You can only retrieve 200 records at a time. If you want to retrieve all the records, you have to loop it using the offset parameter. Here the offset increases by 200 each time i.e. when you use offset=0 it will retrieve first 200 records and then increase the offset by 200 (offset=200) to retrieve the next 200 records. Here is how I retrieved all the records into a csv file in Python.
i=0
final_data = pd.DataFrame() #Initialize an empty dataframe
url = "https://pi.pardot.com/api/Prospect/version/4/do/query? user_key=&api_key=&output=bulk&format=json&sort_by=&src=&offset="+str(i)
while requests.get(url).json()['result'] is not None:
url = "https://pi.pardot.com/api/Prospect/version/4/do/query? user_key=&api_key=&output=bulk&format=json&sort_by=&src=&offset="+str(i)
data = pd.DataFrame.from_dict(requests.get(url).json()['result']['prospect'])
final_data=data.append(final_data)
i=i+200
final_data.to_csv('complete_data.csv',index=False)
I used the condition requests.get(url).json()['result'] is not None because I do not have any idea regarding the number of offsets present. So I am checking every time if records are present in that offset. This might take too long in the case you have several thousands of offsets.
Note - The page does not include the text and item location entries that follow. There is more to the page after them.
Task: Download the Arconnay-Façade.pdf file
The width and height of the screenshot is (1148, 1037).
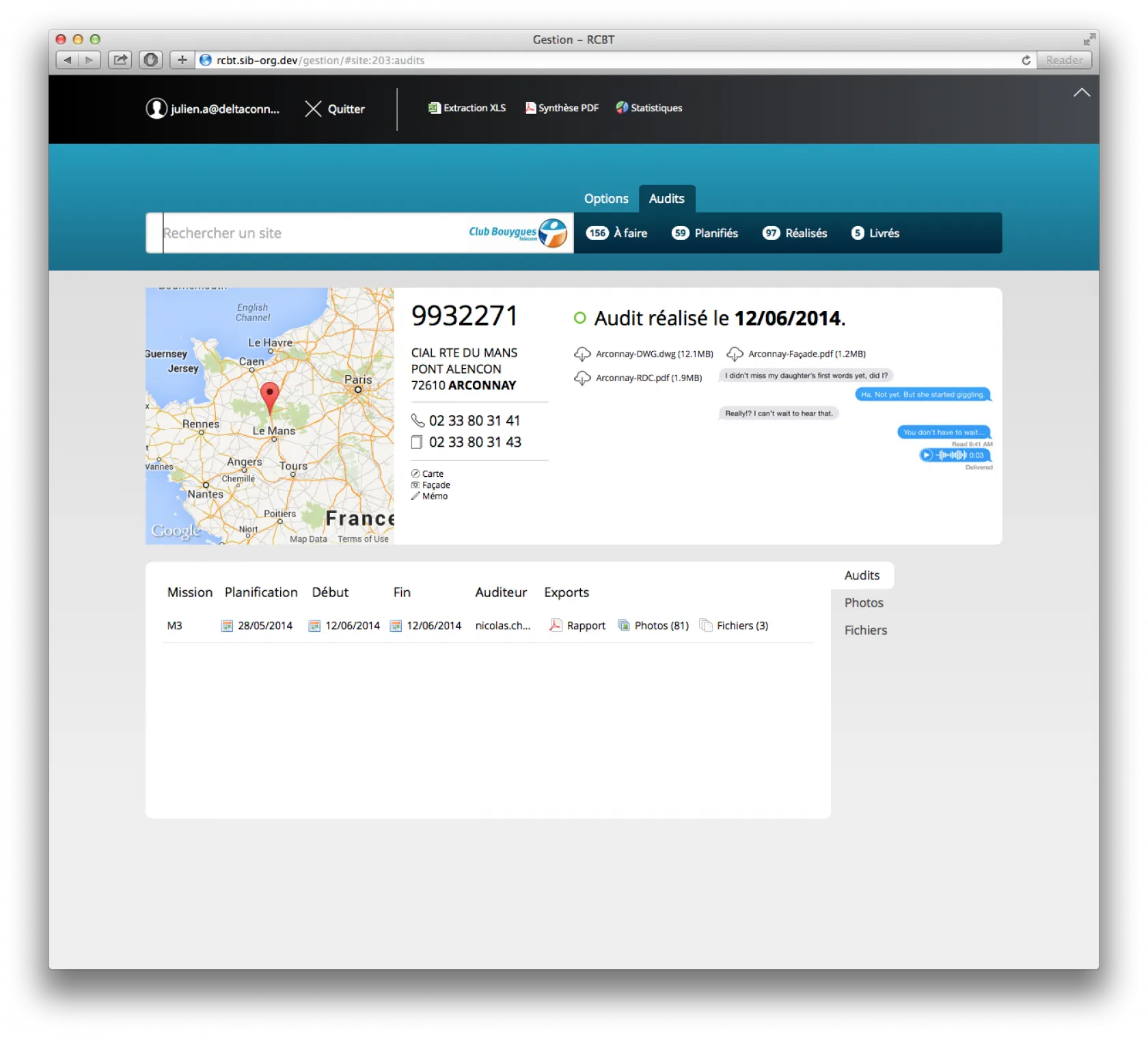Action: (735, 354)
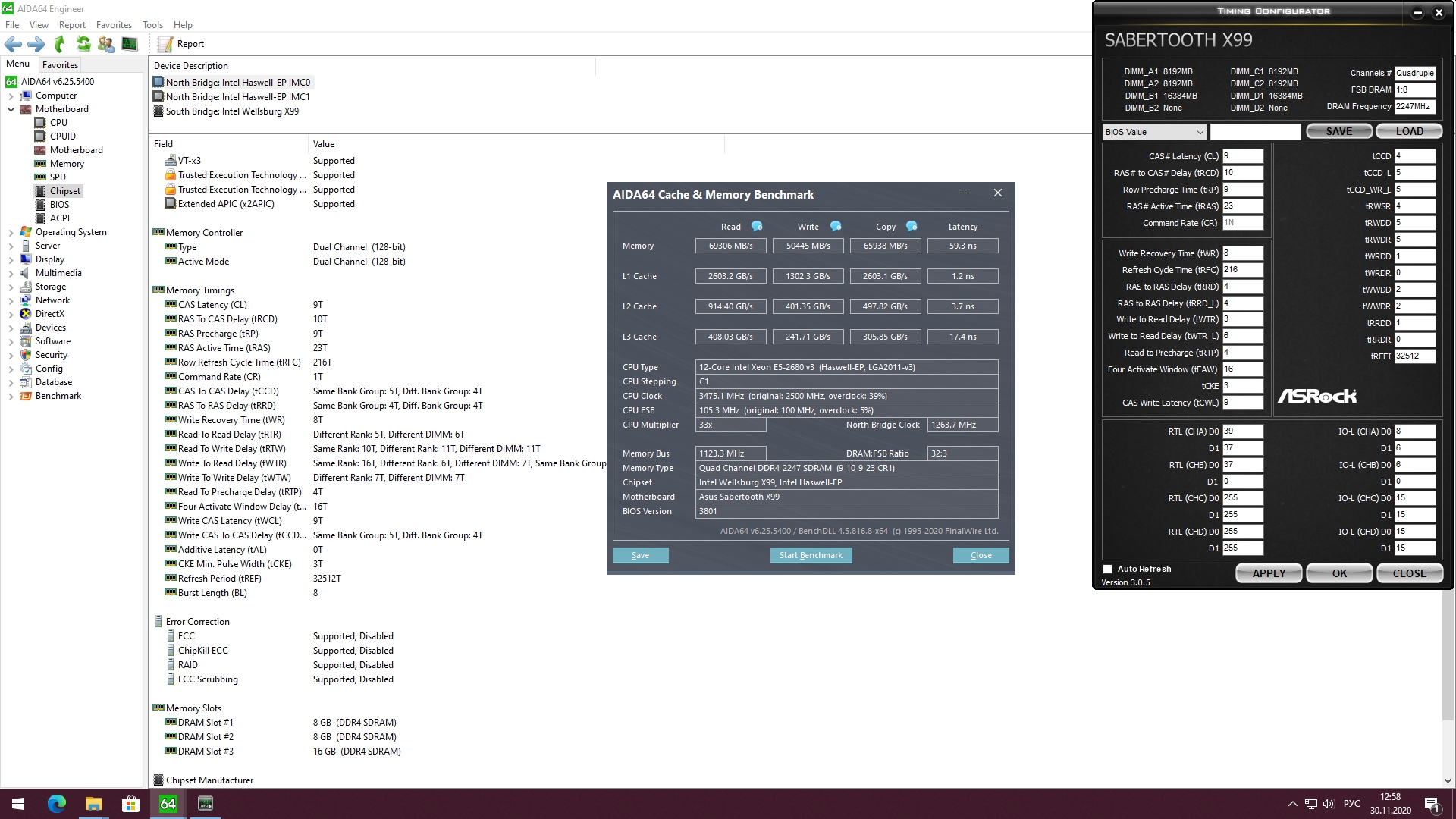Click the Report notepad icon
This screenshot has height=819, width=1456.
click(165, 44)
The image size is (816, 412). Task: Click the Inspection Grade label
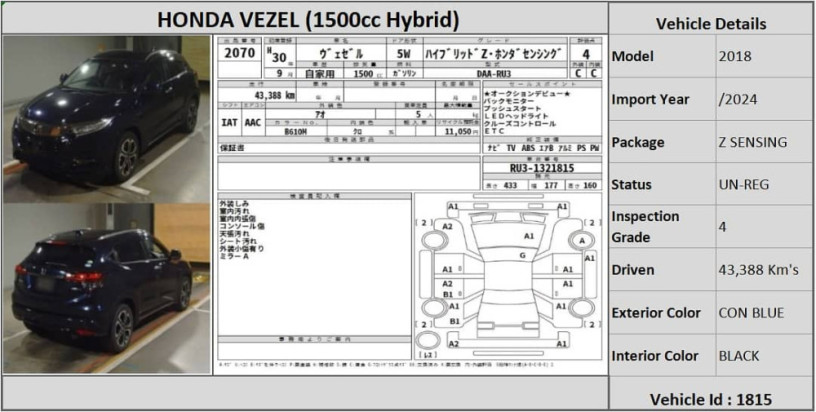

Hope this helps.
Providing a modified and working solution
I have avoided using "Offset" parameter as it is suggested not to use it for bulk data pull.
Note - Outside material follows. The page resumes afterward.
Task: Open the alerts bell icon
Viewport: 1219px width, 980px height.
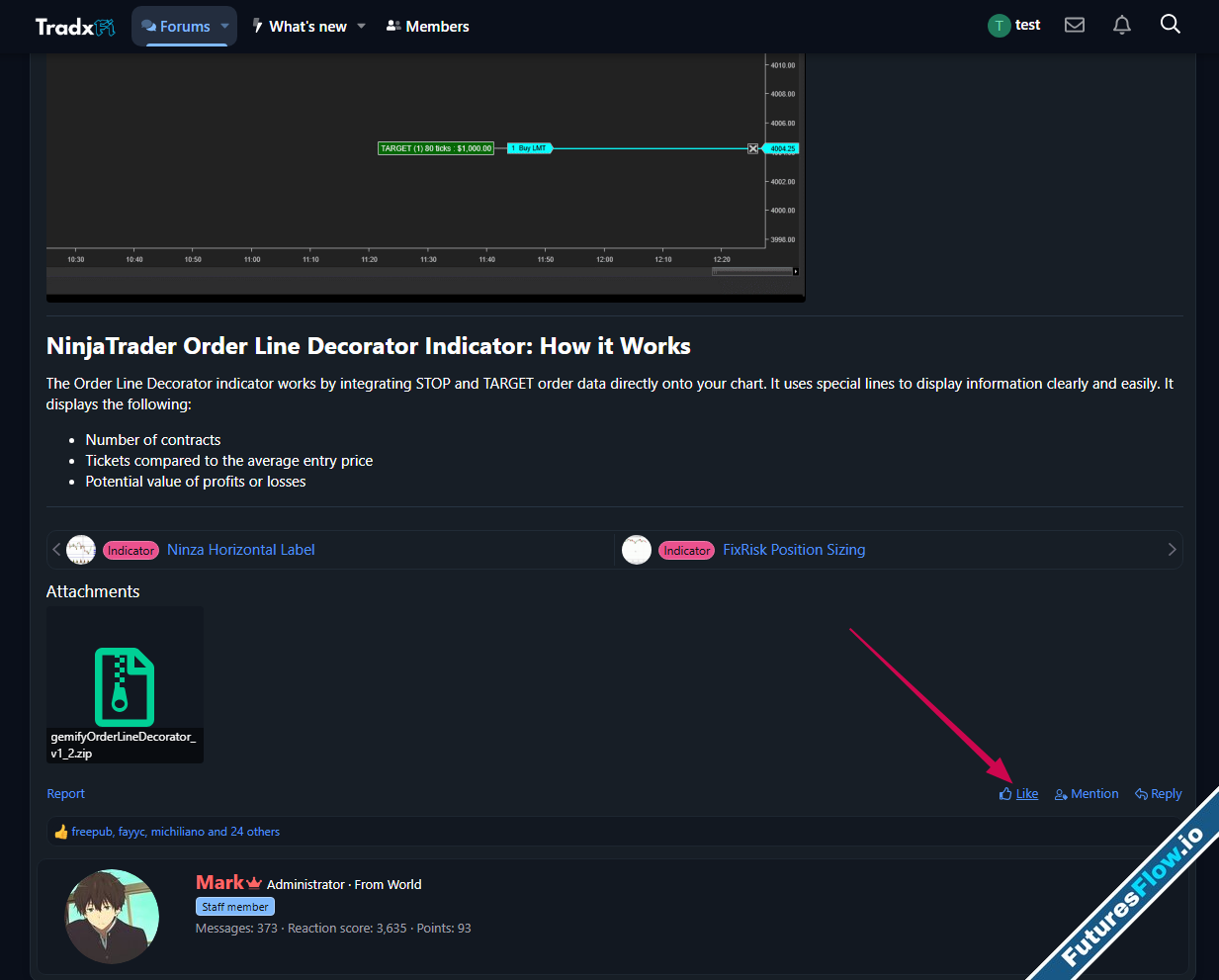Action: [1121, 25]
"""defining a function for getting an api key using credentials for Pardot user"""
def api_key_gen():
import requests
import json
url = "https://pi.pardot.com/api/login/version/3%20HTTP/1.1"
querystring = {"email":"","password":"","user_key":"","format":"json"}
headers = {
'Connection': "keep-alive",
'cache-control': "no-cache"
}
response = requests.request("POST", url, headers=headers, params=querystring)
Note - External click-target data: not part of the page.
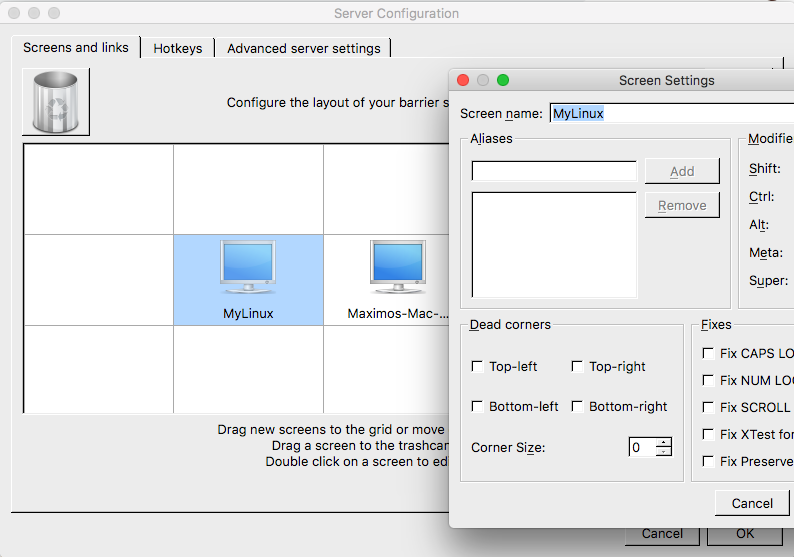Viewport: 794px width, 557px height.
Task: Enable the Top-left dead corner
Action: [x=478, y=367]
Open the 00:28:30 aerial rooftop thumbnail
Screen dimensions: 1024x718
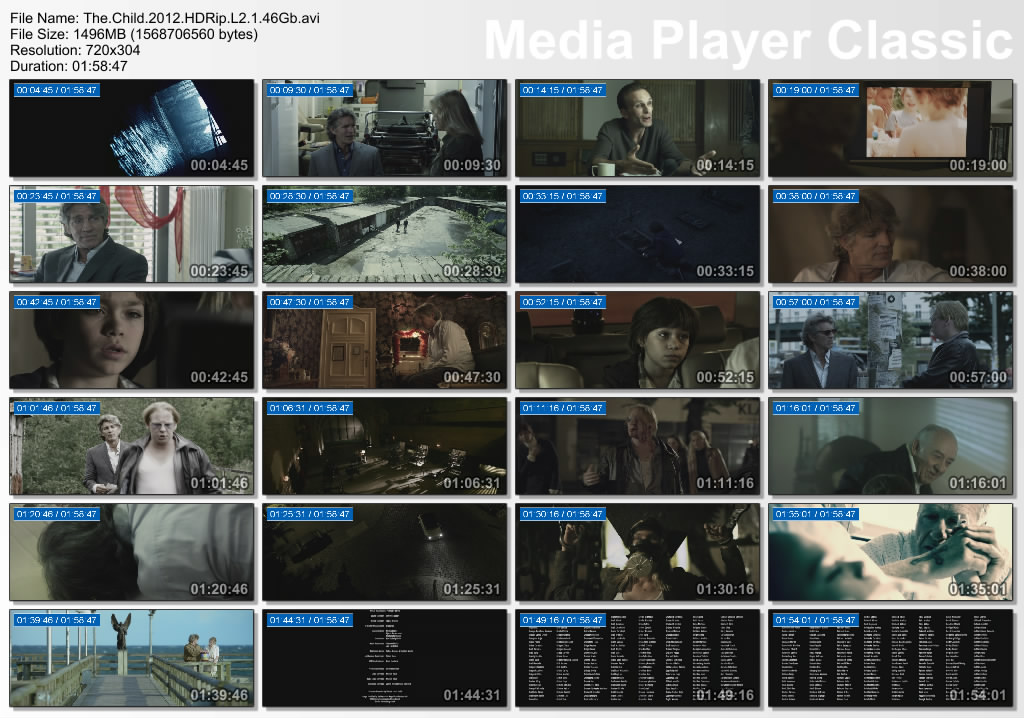click(385, 234)
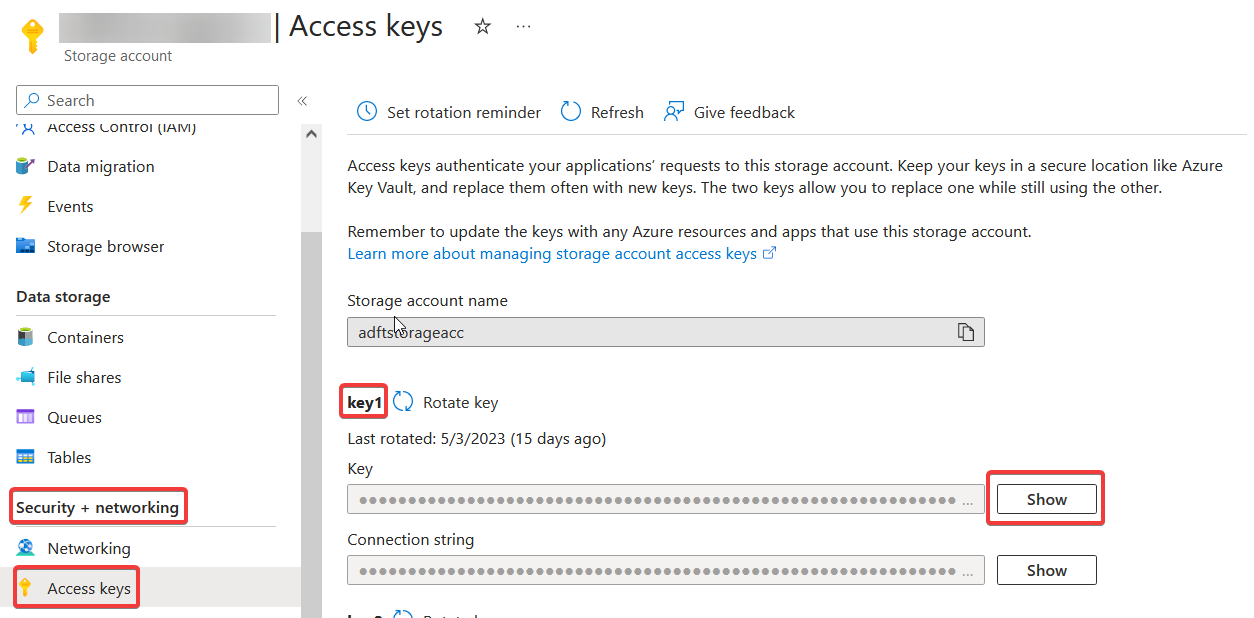Select Containers under Data storage
Image resolution: width=1254 pixels, height=618 pixels.
click(85, 338)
# print(json.loads(response.text)['api_key'])
return (json.loads(response.text)['api_key'])
Using these two functions to fetch data.
First function fetches data using between two dates.
Second function is used if there are large number of records stored in a single second.
def fetchFromDate(api_key, max_date, target_date):
url = "https://pi.pardot.com/api/prospect/version/3/do/query? user_key=&api_key="+str(api_key)+"&output=bulk&created_after="+str(max_date)+"&created_before="+str(target_date)+"&format=json"
result = json.loads((requests.request("GET", url)).text)['result']['prospect']
data = pd.DataFrame(result)
return data
def fetchFromId(api_key, max_id):
url = "https://pi.pardot.com/api/prospect/version/3/do/query? user_key=&api_key="+str(api_key)+"&output=bulk&id_greater_than="+str(max_id)+"&format=json"
result = json.loads((requests.request("GET", url)).text)['result']['prospect']
data = pd.DataFrame(result)
return data
Using below code to fetch data from pardot api for one month to keep size of data small.Also whenever api key gets expired,a new key api key is fetched and used in the URL.Dates are used to compare with each other in order to fetch data for desired period only.I have tried to keep the whole process Dynamic except for the dates parameters.
import pandas as pd
import requests
import json
from datetime import datetime,timedelta
"""using a start date and target date to fetch data for a particular time span"""
max_date = '2014-02-03 08:02:57'
target_date = datetime.strptime('2014-06-30 23:59:59','%Y-%m-%d %H:%M:%S')
final_data = pd.DataFrame() #Initialize an empty dataframe
api_key = api_key_gen()
last_maxDate = max_date
last_maxId = '' #get the id of first record for desired year and fill here
url = "https://pi.pardot.com/api/prospect/version/3/do/query? user_key=&api_key="+str(api_key)+"&output=bulk&created_after="+str(max_date)+"&created_before="+str(target_date)+"&format=json"
print("Start Time : ",datetime.now())
i =1
while json.loads((requests.request("GET", url)).text)['result'] is not None:
# max_date = datetime.strptime(str(max_date),'%Y-%m-%d %H:%M:%S')-timedelta(seconds=1)
last_maxDate = datetime.strptime(str(last_maxDate),'%Y-%m-%d %H:%M:%S')
api_key = api_key_gen()
data = fetchFromDate(api_key, max_date, target_date)
if len(data) < 200:
final_data=data.append(final_data,ignore_index=True)
break
else:
max_id = max(data['id'])
max_date = max(data['created_at'])
max_date = datetime.strptime(str(max_date),'%Y-%m-%d %H:%M:%S')-timedelta(seconds=1)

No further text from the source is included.